Mengapa THR Harus Kena Pajak?

Oleh: Muhamad Satya Abdul Aziz, pegawai Direktorat Jenderal Pajak
Bulan Ramadan yang baru saja telah kita jalani, merupakan bulan suci bagi umat Islam. Bukan hanya menjadi bulan yang istimewa bagi umat islam, Ramadan juga menjadi momentum untuk mendongkrak pertumbuhan ekonomi pada setiap tahunnya. Dalam kegiatan ekonomi masyarakat secara umum, datangnya bulan Ramadan juga berdampak positif, diantaranya konsumsi rumah tangga meningkat sehingga belanja masyarakat naik dan roda ekonomi menjadi berputar lebih kencang. Pergerakan ekonomi pada bulan Ramadan bergulir di berbagai sektor, mulai dari barang-barang kebutuhan pokok, mudik, transportasi, jasa bahkan hingga pariwisata.

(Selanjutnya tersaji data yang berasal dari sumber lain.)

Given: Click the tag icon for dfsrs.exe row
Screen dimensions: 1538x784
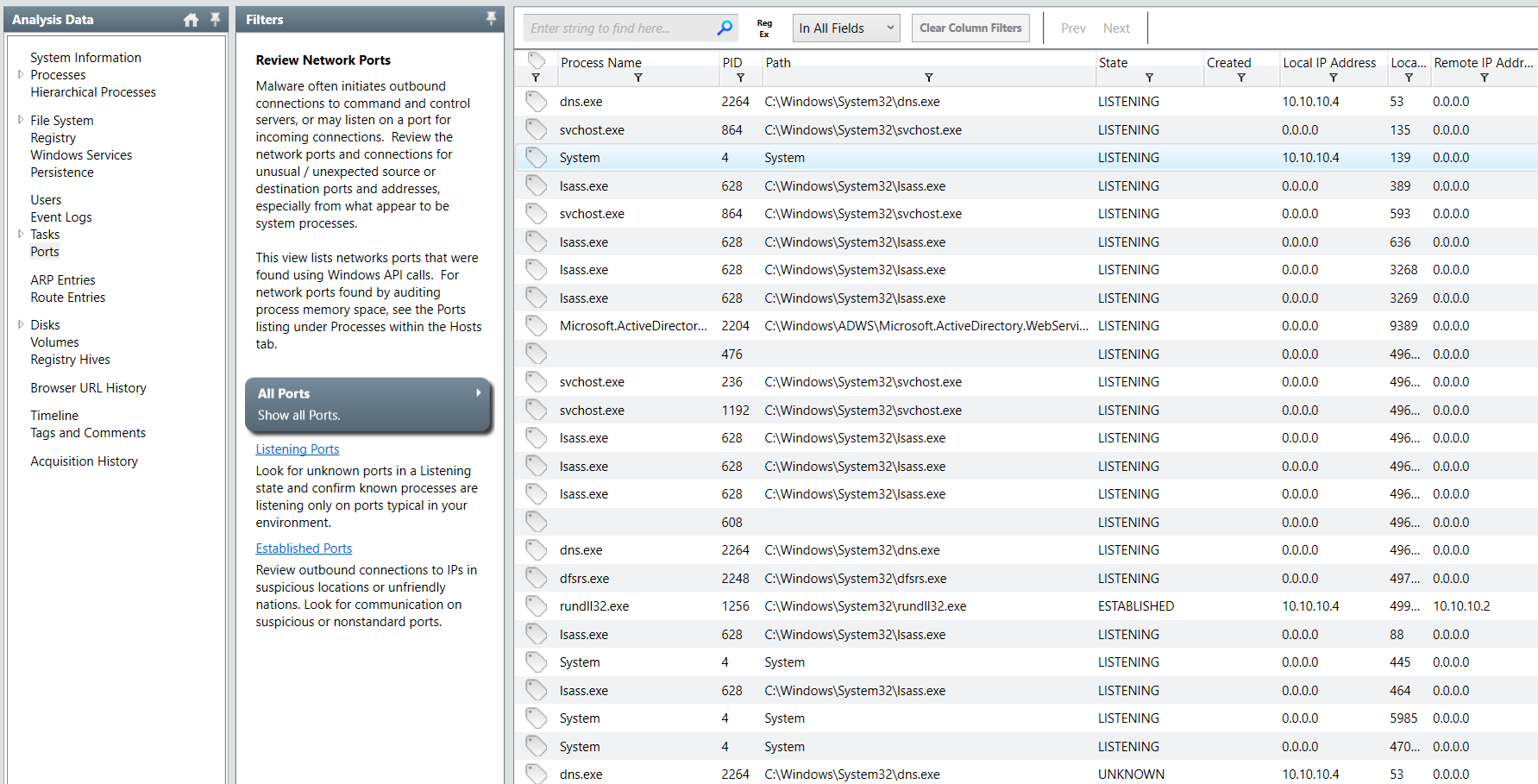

Salah satu aspek ekonomi yang juga menjadi fokus pada Bulan Ramadan adalah pemberian Tunjangan Hari Raya (THR). Menurut Peraturan Menteri Ketenagakerjaan Nomor 6 Tahun 2016 Tunjangan Hari Raya Keagamaan bagi Pekerja/Buruh di Perusahaan (Permenaker 6/2016 atau Permenaker THR), THR adalah pendapatan non-upah yang wajib dibayarkan oleh pengusaha kepada Pekerja/Buruh atau keluarganya menjelang Hari Raya Keagamaan. Kebijakan ini ditujukan untuk meningkatkan aspek kesejahteraan dan perlindungan bagi para karyawan atau pekerja. Tradisi memberikan THR kepada karyawan pada bulan Ramadan menjadi momen yang sangat dinanti-nanti, karena memberikan kegembiraan dan memperkuat rasa solidaritas di tempat kerja.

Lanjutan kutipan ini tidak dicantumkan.